Cloud Deployment with MPC clusters
This is an example of a deployment of the Partisia Platform in the cloud which deploys mpc clusters and a reader node:
This example is similar to the deployment with execution engines.
Each of the MPC nodes are deployed in a separate availability zone, to ensure that a single availability zone can be down, without the platform losing the ability to perform computation.
The security of the secrets sent to the MPC nodes is guaranteed by the fact that the data stored at any one node will not suffice to reveal the secret. To keep secrets secure ensure that each MPC node in the cluster is deployed to a different physical location.
Hybrid Deployment
The regulations and requirements are often different for each organisation, so if there are multiple organisations, that needs to participate in running the deployment, all they would need, is to deploy a blockchain node and a MPC node.
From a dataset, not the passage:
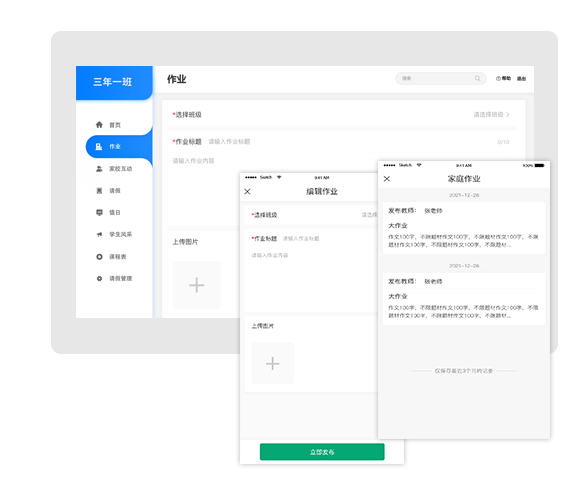
Task: Open the 请假 leave icon
Action: 99,191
The nodes can be deployed according to each organisation's preferences.
In the above figure, the platform is deployed between four different organisations. The nodes can be deployed in either the cloud or in the organisation's on-prem servers. Each organisation can then deployed a reader node to decrease the load on the blockchain node producing blocks from application's request for data or sending transactions to the blockchain.
On-site Deployment
Deploying the platform on only on-prem servers is also an option. We recommend that the nodes are running on separate, such that power outages etc, cannot affect multiple nodes at the same time.
Danger
- The security of the data stored in the MPC nodes relies on the MPC nodes being run in a distributed setup, where the nodes are physically located apart from each other.
- Deploying all the blockchain nodes in the same location is not recommended. The blockchains requires that there is atleast 3 blockchain nodes online for block production.